Monday, April 19, 2010

The Very Eσσence of You (Singular)

As the wheels of progress in Modern Greek became bogged in the mud slough of the passive (something with which, no doubt, any students of Classical or Koine Greek can identify), it was amusing that Hellenophones, ever resistant to the collapse of conjugations, such as occurred in French and English, have restored, once again, the sigma to the second person singular forms of the passive.

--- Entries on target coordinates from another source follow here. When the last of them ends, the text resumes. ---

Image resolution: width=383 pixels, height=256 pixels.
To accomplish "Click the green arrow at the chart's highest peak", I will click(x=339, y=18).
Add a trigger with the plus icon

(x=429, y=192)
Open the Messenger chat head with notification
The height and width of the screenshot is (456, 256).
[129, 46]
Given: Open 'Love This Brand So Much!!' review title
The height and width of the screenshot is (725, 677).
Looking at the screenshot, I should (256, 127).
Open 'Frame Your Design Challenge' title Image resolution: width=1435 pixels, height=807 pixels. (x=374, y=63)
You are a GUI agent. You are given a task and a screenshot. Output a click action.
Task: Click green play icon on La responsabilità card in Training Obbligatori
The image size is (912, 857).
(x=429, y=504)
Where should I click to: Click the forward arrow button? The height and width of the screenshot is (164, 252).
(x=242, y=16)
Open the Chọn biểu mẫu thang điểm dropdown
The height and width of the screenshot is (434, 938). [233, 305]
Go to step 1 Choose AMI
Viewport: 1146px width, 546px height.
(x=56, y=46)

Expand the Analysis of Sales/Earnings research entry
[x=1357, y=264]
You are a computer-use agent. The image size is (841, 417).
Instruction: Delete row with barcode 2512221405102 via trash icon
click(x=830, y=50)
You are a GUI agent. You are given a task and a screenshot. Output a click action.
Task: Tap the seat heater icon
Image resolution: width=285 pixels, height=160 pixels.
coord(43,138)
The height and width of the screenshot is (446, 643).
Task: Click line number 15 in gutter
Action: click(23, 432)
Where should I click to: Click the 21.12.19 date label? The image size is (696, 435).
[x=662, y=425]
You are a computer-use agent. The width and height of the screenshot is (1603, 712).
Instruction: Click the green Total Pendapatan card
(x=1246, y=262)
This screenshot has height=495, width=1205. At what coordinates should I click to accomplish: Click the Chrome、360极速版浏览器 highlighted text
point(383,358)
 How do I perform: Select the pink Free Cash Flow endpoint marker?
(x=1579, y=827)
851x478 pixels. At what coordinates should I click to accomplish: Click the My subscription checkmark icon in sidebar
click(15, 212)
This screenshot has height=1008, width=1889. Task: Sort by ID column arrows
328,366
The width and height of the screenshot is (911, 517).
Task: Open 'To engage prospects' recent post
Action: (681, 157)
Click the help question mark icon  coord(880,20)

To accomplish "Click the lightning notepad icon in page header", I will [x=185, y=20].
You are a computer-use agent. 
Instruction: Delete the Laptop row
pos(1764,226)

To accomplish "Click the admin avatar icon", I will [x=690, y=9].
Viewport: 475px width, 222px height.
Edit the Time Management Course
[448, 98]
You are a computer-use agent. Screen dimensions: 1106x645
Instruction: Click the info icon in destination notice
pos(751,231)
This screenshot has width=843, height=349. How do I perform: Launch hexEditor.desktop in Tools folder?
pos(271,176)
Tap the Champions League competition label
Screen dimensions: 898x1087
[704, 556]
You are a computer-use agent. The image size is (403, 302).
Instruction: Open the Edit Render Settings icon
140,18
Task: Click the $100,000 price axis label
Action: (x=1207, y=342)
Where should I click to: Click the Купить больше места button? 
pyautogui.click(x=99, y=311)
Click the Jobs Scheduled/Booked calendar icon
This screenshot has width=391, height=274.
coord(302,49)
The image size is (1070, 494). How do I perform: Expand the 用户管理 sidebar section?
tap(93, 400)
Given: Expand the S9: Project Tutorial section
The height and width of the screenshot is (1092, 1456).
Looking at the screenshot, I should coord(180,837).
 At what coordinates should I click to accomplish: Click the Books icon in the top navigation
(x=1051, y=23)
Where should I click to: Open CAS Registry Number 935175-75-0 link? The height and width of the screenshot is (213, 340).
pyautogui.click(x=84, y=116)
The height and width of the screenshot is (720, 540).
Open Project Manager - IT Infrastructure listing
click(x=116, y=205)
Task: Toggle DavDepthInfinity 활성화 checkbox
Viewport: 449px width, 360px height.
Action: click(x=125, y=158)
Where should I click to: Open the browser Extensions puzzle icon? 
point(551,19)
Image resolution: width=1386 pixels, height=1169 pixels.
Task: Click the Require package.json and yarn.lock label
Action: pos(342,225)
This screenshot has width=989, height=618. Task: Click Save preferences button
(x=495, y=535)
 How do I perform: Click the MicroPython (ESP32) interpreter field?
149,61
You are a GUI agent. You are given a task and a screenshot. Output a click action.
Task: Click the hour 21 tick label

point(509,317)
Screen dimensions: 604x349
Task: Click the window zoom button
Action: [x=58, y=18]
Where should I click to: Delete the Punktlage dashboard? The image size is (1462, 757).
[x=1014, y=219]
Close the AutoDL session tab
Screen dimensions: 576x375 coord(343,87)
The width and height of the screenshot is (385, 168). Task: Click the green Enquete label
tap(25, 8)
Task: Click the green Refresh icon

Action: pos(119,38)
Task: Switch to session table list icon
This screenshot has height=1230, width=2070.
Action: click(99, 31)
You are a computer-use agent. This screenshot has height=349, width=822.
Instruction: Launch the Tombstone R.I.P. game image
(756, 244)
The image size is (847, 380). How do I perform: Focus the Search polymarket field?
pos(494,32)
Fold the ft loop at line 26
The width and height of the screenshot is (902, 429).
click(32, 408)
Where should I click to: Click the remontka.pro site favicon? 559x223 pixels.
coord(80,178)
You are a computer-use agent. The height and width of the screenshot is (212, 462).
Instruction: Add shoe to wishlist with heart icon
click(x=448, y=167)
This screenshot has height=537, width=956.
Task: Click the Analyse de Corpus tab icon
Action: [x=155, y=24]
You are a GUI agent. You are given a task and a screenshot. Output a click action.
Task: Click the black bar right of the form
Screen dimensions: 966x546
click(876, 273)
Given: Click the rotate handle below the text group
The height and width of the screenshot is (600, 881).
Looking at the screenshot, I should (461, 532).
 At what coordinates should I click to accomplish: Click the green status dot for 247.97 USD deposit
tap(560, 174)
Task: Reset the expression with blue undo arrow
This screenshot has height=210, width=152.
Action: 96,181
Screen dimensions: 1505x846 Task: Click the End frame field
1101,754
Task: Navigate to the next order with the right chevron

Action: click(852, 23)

The change of [s] to [h] and thence to oblivion is a common process in the history of languages, and but this change affects Indo-European languages (of which Greek is one) particularly severely because the [s] marks the difference between the second and third persons, i.e., between 'you' and 'he'. Languages which which lose the sound sense between these two forms (and possible examples of such appear as early as the Hittite Empire) must make presonal pronouns obligatory; the guardians of the Greek tongue strenuously resist this aspect of analytical languages. Classical Greek uses the sigma, in various positions, as the marker of second personal singular, the future, and the aorist. The second person singular of the present active form (λυεις, “you loose”) is already a restoration of the consonant from the second person singular of the imperfect form (ελυες, “you were loosing”), although the resurrected sigma, like a borrowed letter of the alphabet, was placed after the new long vowel (ει) rather than between the two former short vowels where it had existed before (*εσι). The sigma of the future was restored in the empty position (sigmata?) between the vowels of the verb on the analogy of the sigmas which followed consonants, but not for every verb.

The damage, however, that the disappearance of future sigma caused does not compare to the jarring contractions from the absence of sigma in the present and imperfect of the medio-passive verb. This disruption appears most clearly in the student recitation of verbal endings, in a singsong voice and with frequently wrong syllabic stress, when the pleasant symmetry of the trisyllabic first and third person forms fails to appear in the second person and contracts (ηι < *εσαι, ου < *εσο), thereby hiding the characteristic vowels of these particular conjugations. Classical Greek possesses many contracted forms of verbs (three classes, in fact), but usually all six forms are contracted, not just one. The historian Herodotus' Ionic dialect shuns most contractions (and some contractions are probably the result of Attic or Atticizing editors), but even there the asigmatic second person (εαι) causes the tongue to stumble.

The preservation of the (medio)passive form in Modern Greek is not startling, given the large number of mediopassive and deponent verbs in Classical Greek, but the restoration of the sigma in the second person form (in the linguistically historical form εσαι, no less, even if the pronunciation has slightly changed) provides a symmetry and sensibility of the passive forms, and fits well with the extensive analogical remodeling of the Greek verbal system.